Samsung não chega a acordo com sindicato; premiê sul-coreano diz que greve precisa ser evitada
A Samsung Electronics e seu sindicato não conseguiram chegar a um acordo salarial na quarta-feira, aumentando o risco de uma longa greve que ameaça não apenas a produção de chips e a posição da gigante dos semicondutores, mas também a saúde da economia sul-coreana, que depende da exportação.
O impasse ocorre após uma maratona de negociações mediadas pelo governo na segunda e na terça-feira.

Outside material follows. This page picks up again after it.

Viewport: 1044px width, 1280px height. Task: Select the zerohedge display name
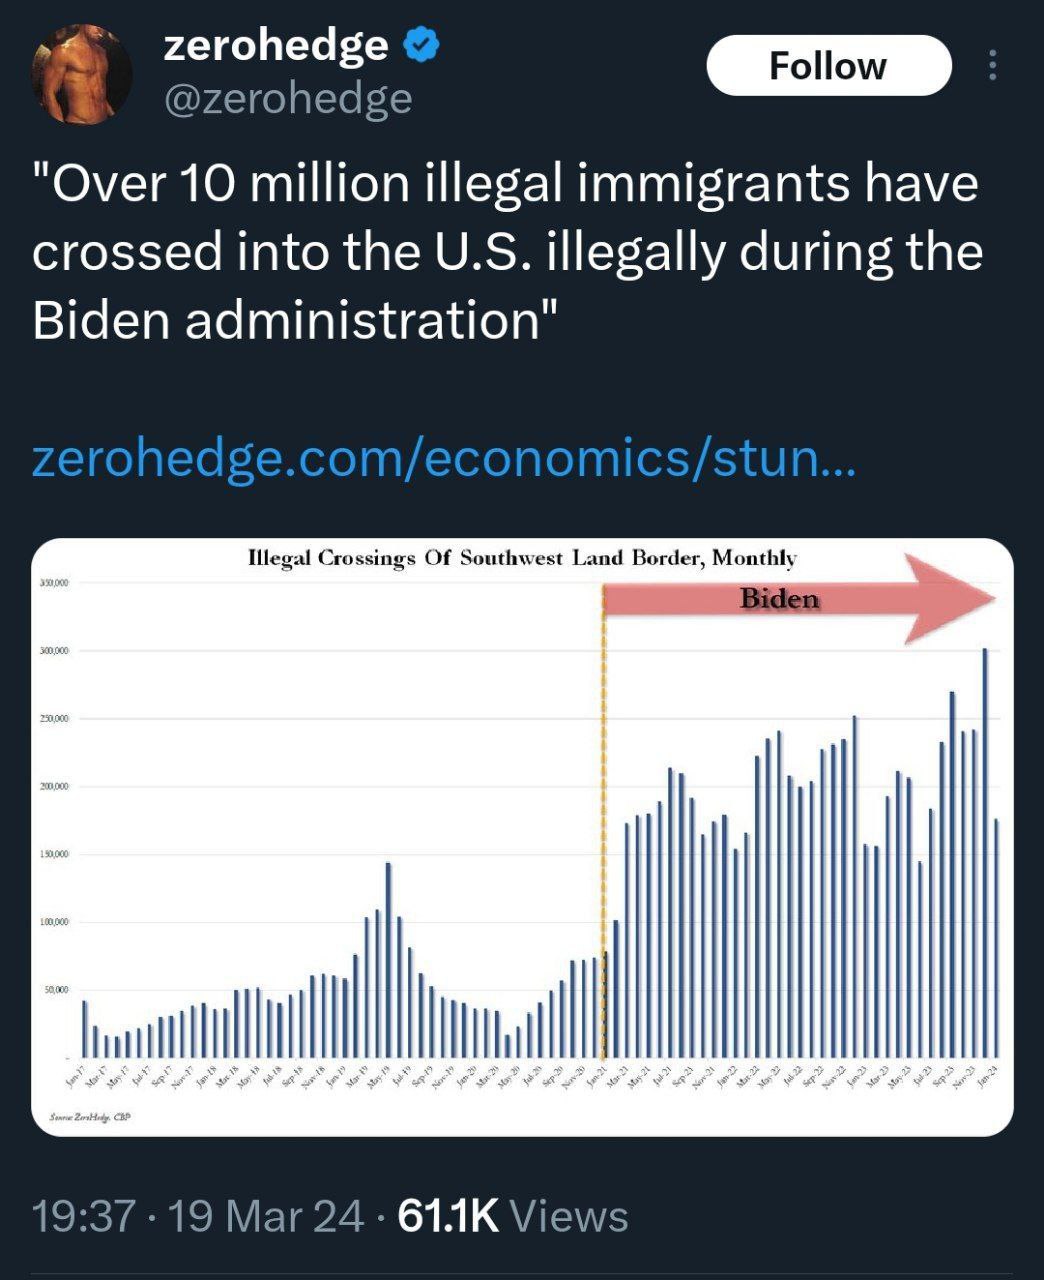(x=275, y=45)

Ressaltando a angústia causada pela possível greve, a Coreia do Sul convocou uma reunião de emergência para os ministros relacionados. Lá, o primeiro-ministro Kim Min-seok instruiu o governo a gerenciar de perto a situação "considerando a gravidade do impacto sobre a economia nacional", segundo um comunicado de seu gabinete.

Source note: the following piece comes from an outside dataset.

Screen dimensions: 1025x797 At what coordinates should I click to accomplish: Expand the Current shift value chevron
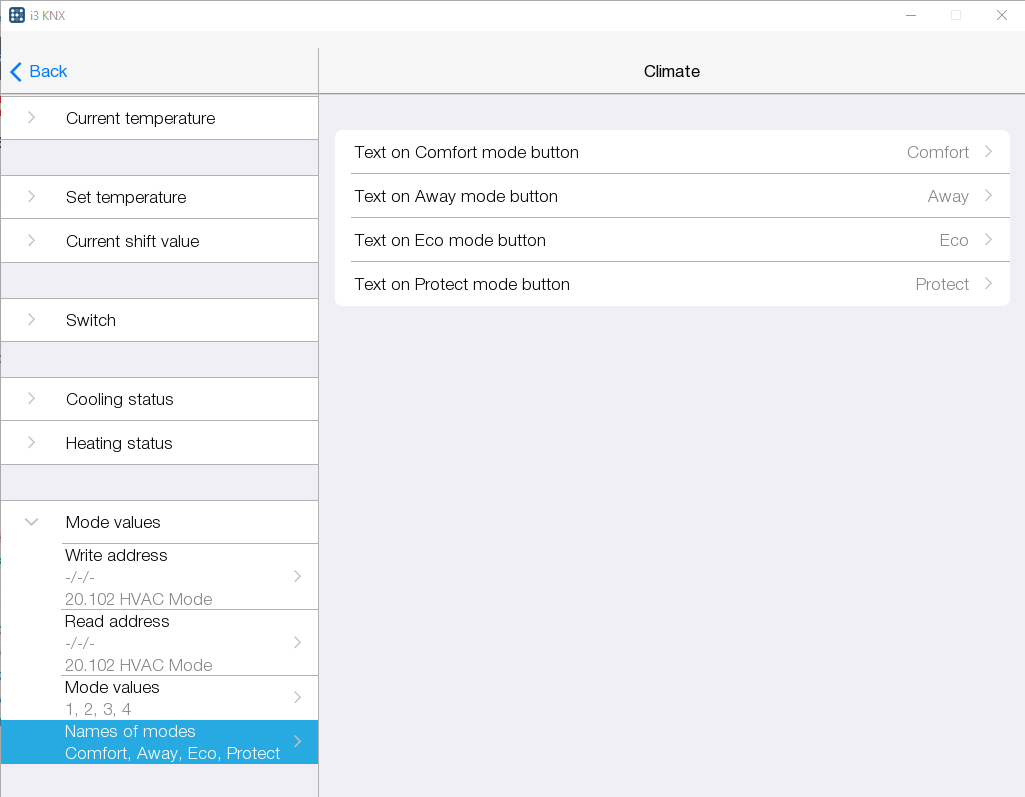coord(32,241)
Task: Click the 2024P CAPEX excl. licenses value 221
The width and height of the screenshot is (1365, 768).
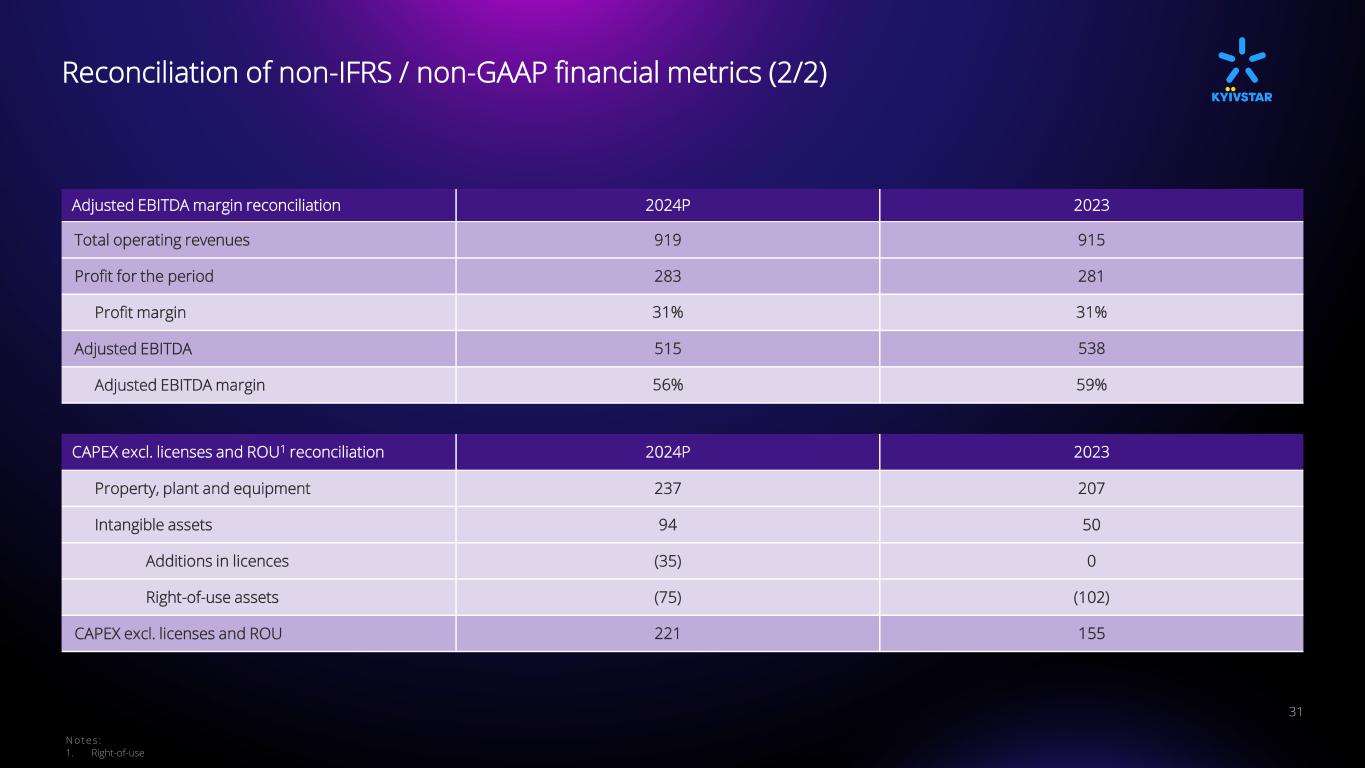Action: (x=668, y=633)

Ele também pediu "apoio proativo para garantir que o diálogo entre o sindicato e a administração possa continuar, para que isso não leve a uma greve em nenhuma circunstância", acrescentou.
A economia tem se tornado cada vez mais dependente das crescentes exportações de chips. Os semicondutores foram responsáveis por 37% das exportações do país em abril, acima dos 20% registrados no ano anterior, de acordo com dados do governo.